Data Analytics Engineer
Role details
Job location
Tech stack
Job description
- Design and Deliver: Translate core business processes into clear, trusted data models and datasets for reporting and analytics.
- Data Engineering: Build and maintain scalable data pipelines across on-premises and Azure platforms, using tools such as Databricks, Fabric, SSIS, Azure Data Factory, APIs, and event-driven patterns.
- Analytics Development: Create and optimise SQL transformations, Power BI datasets/reports (including DAX), and Databricks or Microsoft Fabric notebooks using SQL and Python.
- Quality and Performance: Apply data quality, validation, and observability practices; troubleshoot and optimise pipelines, jobs, and reports for reliability and cost efficiency.
- Integration: Ensure interoperability between legacy systems and modern cloud solutions.

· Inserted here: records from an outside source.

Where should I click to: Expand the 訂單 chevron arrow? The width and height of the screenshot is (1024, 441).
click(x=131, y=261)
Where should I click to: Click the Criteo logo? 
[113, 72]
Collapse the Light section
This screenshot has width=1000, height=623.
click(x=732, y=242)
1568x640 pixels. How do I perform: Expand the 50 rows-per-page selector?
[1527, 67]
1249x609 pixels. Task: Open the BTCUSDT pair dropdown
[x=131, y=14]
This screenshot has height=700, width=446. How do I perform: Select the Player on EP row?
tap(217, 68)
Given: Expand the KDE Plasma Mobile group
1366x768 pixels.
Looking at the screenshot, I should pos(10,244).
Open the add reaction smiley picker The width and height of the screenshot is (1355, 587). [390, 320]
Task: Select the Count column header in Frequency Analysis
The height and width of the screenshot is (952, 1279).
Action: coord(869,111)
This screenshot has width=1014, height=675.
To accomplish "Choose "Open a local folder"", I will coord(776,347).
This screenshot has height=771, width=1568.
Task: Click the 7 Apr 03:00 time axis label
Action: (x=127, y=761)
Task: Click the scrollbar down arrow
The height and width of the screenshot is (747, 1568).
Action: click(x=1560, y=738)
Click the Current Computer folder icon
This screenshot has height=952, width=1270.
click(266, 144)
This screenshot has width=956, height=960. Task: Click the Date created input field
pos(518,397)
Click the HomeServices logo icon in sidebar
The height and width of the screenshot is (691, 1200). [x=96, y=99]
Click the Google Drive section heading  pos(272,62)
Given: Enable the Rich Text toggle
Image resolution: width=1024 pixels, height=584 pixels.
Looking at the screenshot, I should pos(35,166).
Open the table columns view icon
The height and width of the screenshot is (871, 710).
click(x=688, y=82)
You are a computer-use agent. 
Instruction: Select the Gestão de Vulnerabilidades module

- Collaboration: Work closely with stakeholders to gather requirements and deliver solutions aligned with business outcomes.
- Operational Support: Participate in monitoring, incident response, and service desk support for data platforms and analytics products.
- Continuous Improvement: Identify opportunities for automation and enhanced data availability; contribute to CI/CD pipelines and follow best practices using Git and Azure DevOps.
- Team Contribution: Share knowledge, maintain documentation, and mentor associate engineers through peer reviews and guidance.
Requirements
Do you have experience in Scalability?, * Strong SQL (query optimisation, data modelling) and dimensional modelling expertise.
- Experience with Microsoft data platforms and tools (SSIS, Azure Data Factory, Databricks/Microsoft Fabric).
- Working knowledge of Python/PySpark for data transformation and automation.
- Integration experience with APIs and Power BI (datasets, semantic models, DAX).
- Familiarity with Azure Data Lake/Fabric storage, Git, and CI/CD pipelines.
- Understanding of scalability, observability, security, and cost control.
Desirable
- Near-real-time/event-driven ingestion; forecasting and optimisation use cases.
- Exposure to machine learning concepts and Python libraries (pandas, numpy, scikit-learn).
- Awareness of AI techniques (NLP, anomaly detection) and their business value.
- Certifications in Fabric or Databricks.
Behaviours
- Takes ownership and accountability for outcomes.
- Communicates clearly and collaborates effectively across teams.
- Proactive in learning and receptive to feedback.
Benefits & conditions
At Jersey Post, we believe in going above and beyond to ensure our employees feel valued, supported, and excited about their work.
Some benefits we offer is a great DC Pension Scheme, designed to secure your financial future. 31 days of Annual Leave, allowing you to take those well-deserved vacations, spend quality time with your loved ones, and recharge your batteries. Jersey Post offer flexible and hybrid working. An incredible annual 20% discretionary bonus.
Your health matters to us, which is why we provide a comprehensive Health and Dental cash plan. This means you'll have access to support, ensuring you can take care of yourself both physically and mentally.
As a valued member of our team, you'll gain access to an range of partner benefits and discounts, both in Jersey and online. Whether it's exclusive deals on shopping, dining, entertainment, or travel, we've got you covered.
About Jersey Post Group
At The Jersey Post Group we are fully committed to attracting and retaining the right people. We embrace diversity and have a range of interesting roles across business process, data management, ICT and operational disciplines.
Working across The Jersey Post Group offers opportunities for personal and professional development in an organisation that is both flexible and modern.